Estos días en Nueva York estoy aprovechando para pasear, leer y escribir. Son varios los compañeros de viaje que me acompañan(Dos Passos, por supuesto). Aunque espero en los próximos días poder colgar en este blog el texto de presentación y alguna imagen de la lectura de RITUAL en el ciclo de Pen Press, me gustaría hoy acercarles tres poéticas muy disímiles entre sí que, sin embargo, se han entremezclado en mis ojos estos días. Se trata de las poetas Joumana Haddad, Isabel Cadenas Cañón y Patricia Fernández-Pachecho. La primera de ellas, libanesa, vive en Viena (y no la conozco personalmente). Las dos restantes, españolas, viven en Nueva York (y sí he tenido el placer de encontrarme con ellas).

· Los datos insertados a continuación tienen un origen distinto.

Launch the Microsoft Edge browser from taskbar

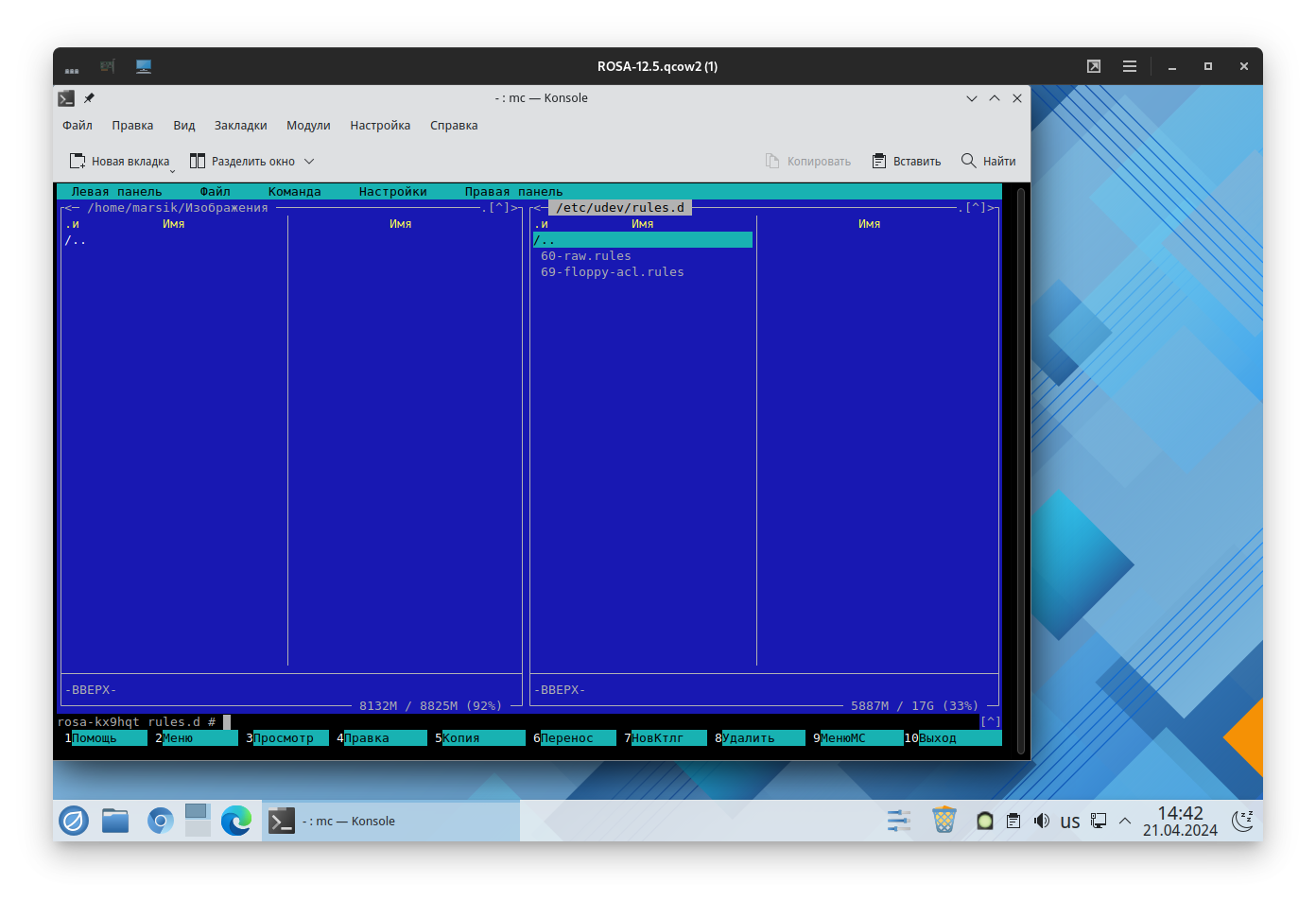(x=236, y=820)
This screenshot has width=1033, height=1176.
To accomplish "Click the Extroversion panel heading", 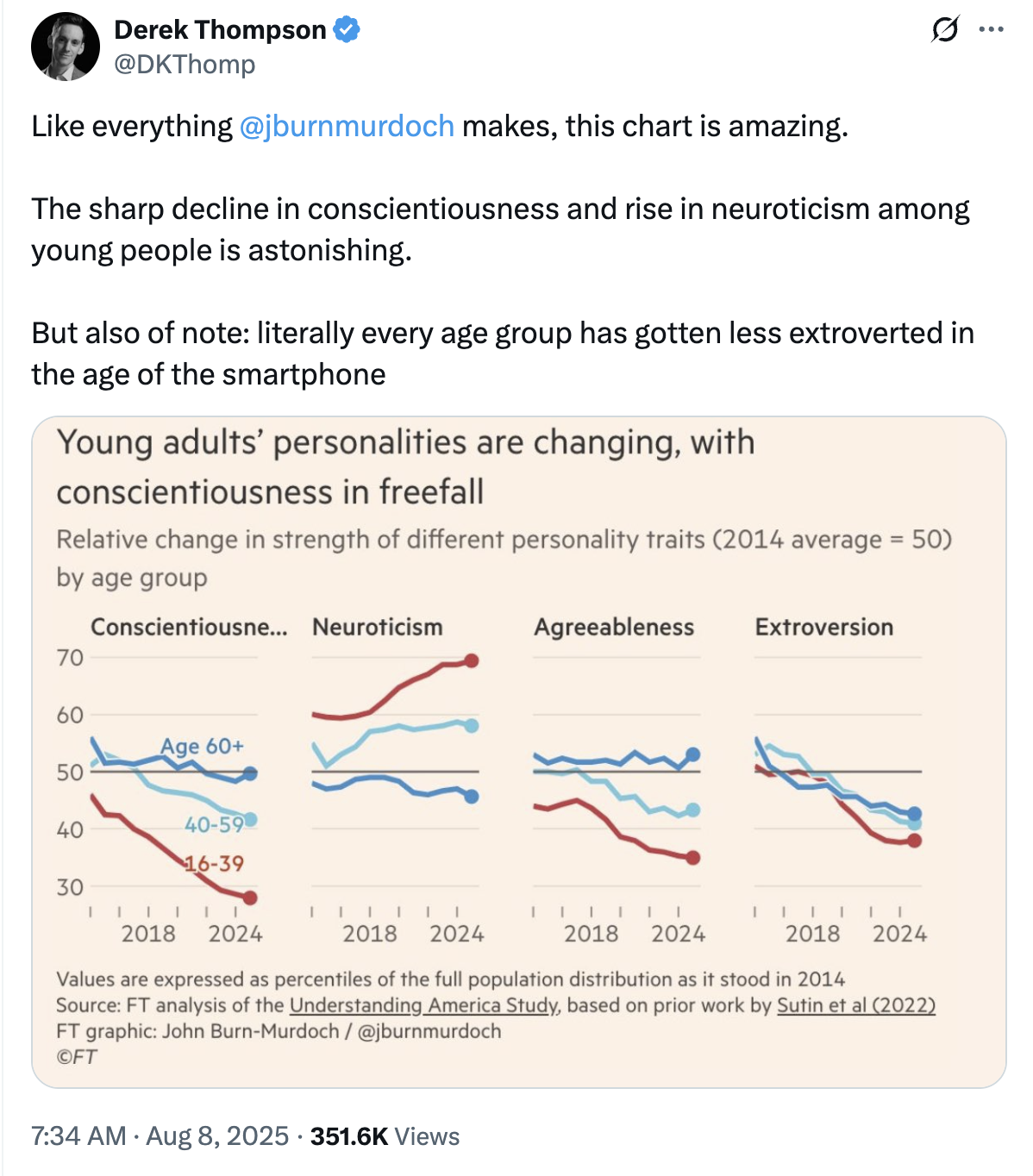I will 823,627.
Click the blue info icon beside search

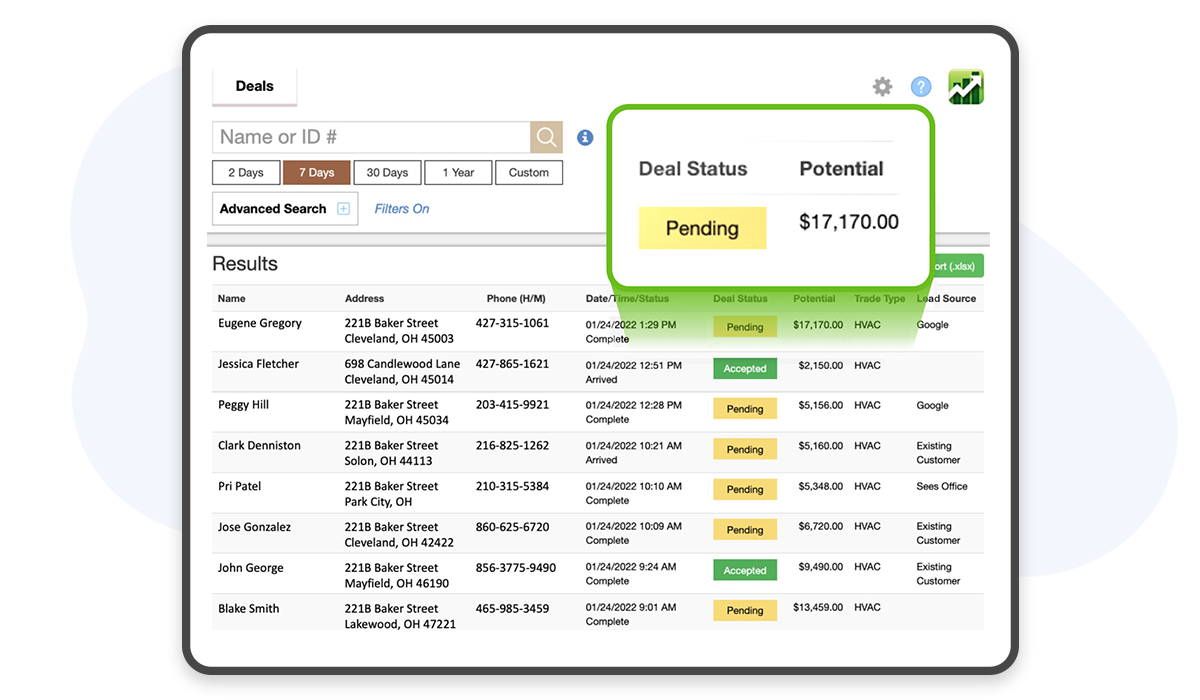[x=585, y=138]
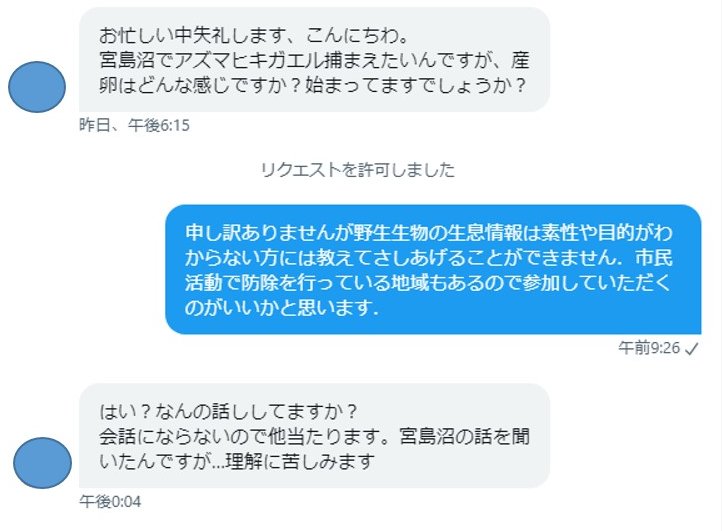Click the line 卵はどんな感じですか
This screenshot has height=531, width=722.
312,85
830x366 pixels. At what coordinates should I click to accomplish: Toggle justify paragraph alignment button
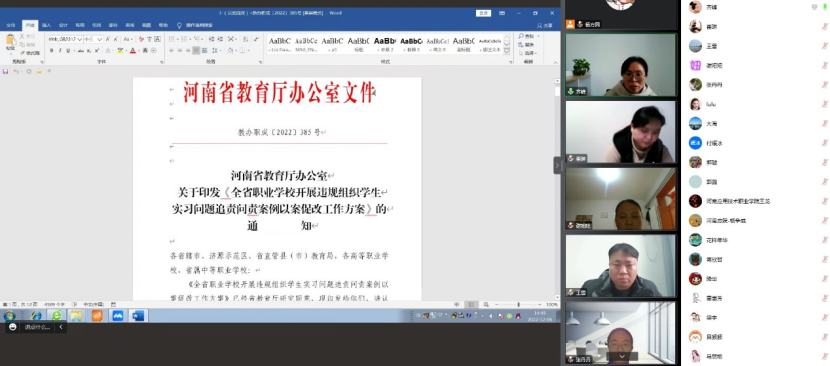click(x=196, y=51)
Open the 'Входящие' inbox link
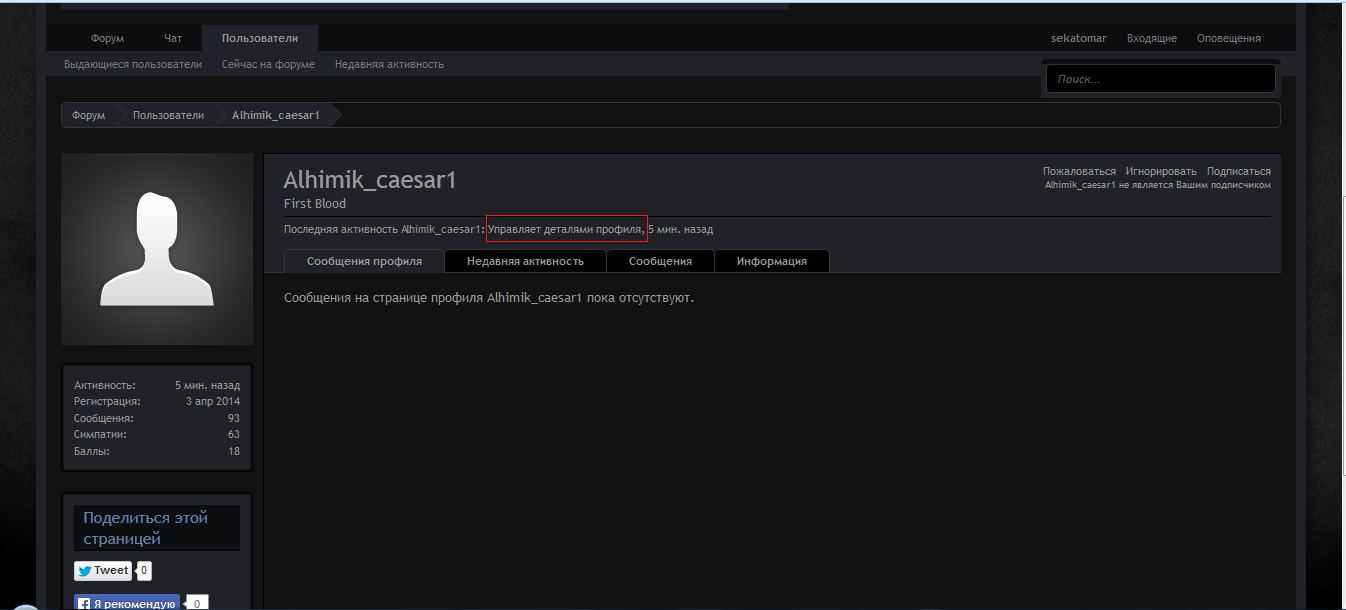1346x610 pixels. tap(1151, 38)
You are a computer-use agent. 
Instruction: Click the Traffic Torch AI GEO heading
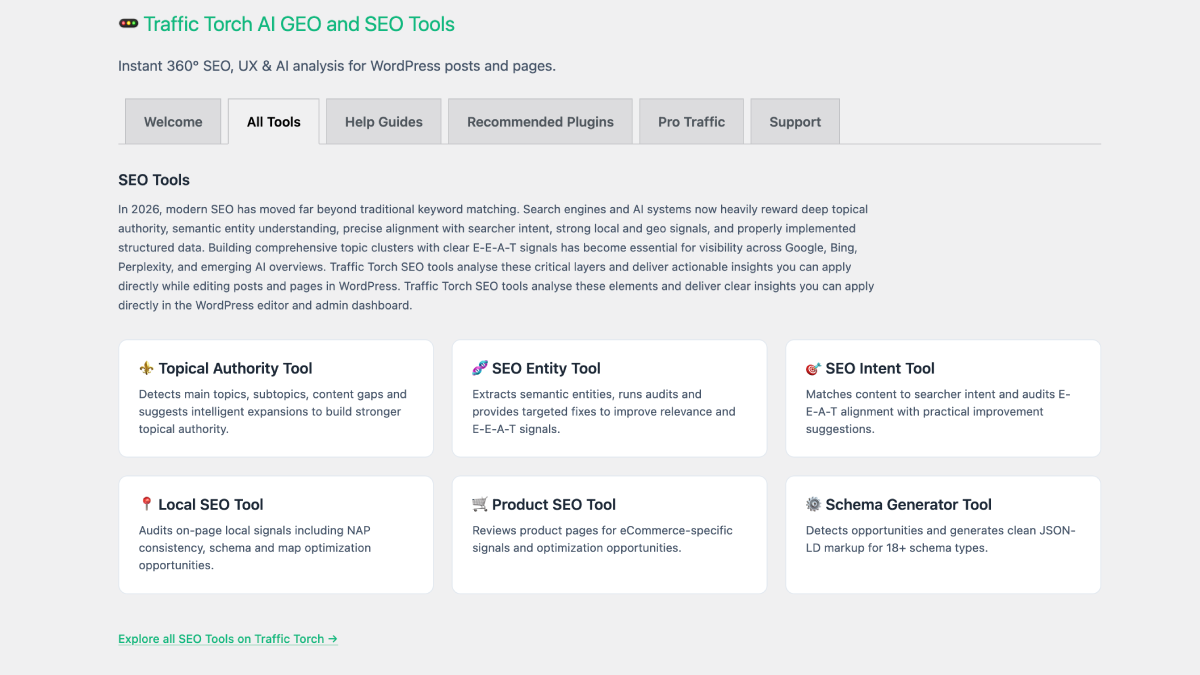pyautogui.click(x=300, y=23)
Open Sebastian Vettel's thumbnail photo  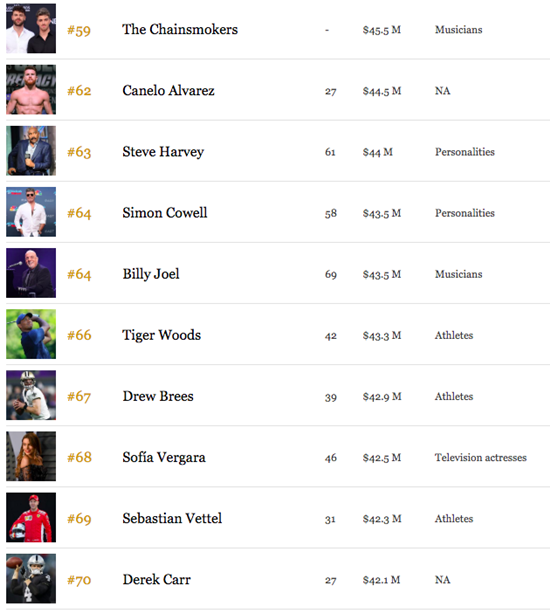31,517
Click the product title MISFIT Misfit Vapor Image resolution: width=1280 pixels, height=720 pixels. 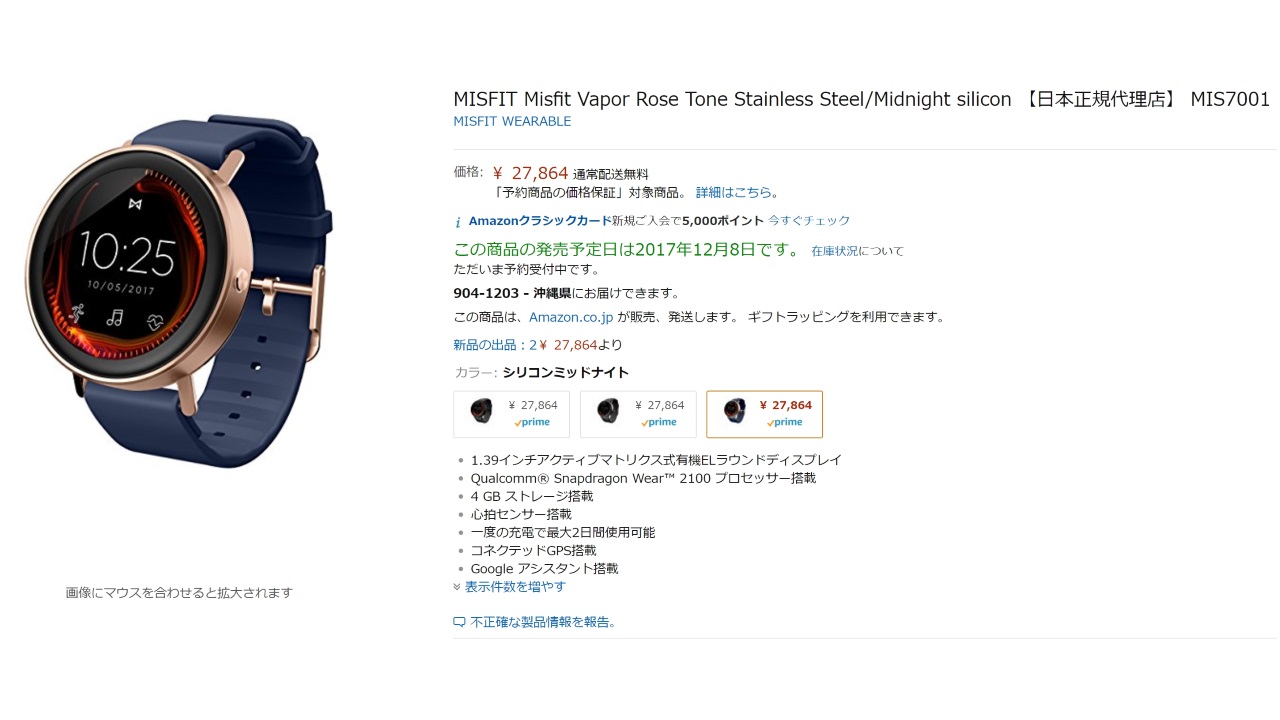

Gracias a la recomendación de las escritoras Mercedes Roffé y Marta López-Luaces llegué a la obra de Joumana Haddad. Este espléndido "Espejos de las fugaces" ha sido una de esas lecturas que dejan huella. Inesperado, el libro ha ido creciendo en mí a medida que los días pasaban y guardo en mi memoria lectora un zarpazo emocionante. Me gustaría acercarles un poema de la primera sección del libro titulada ESPEJOS.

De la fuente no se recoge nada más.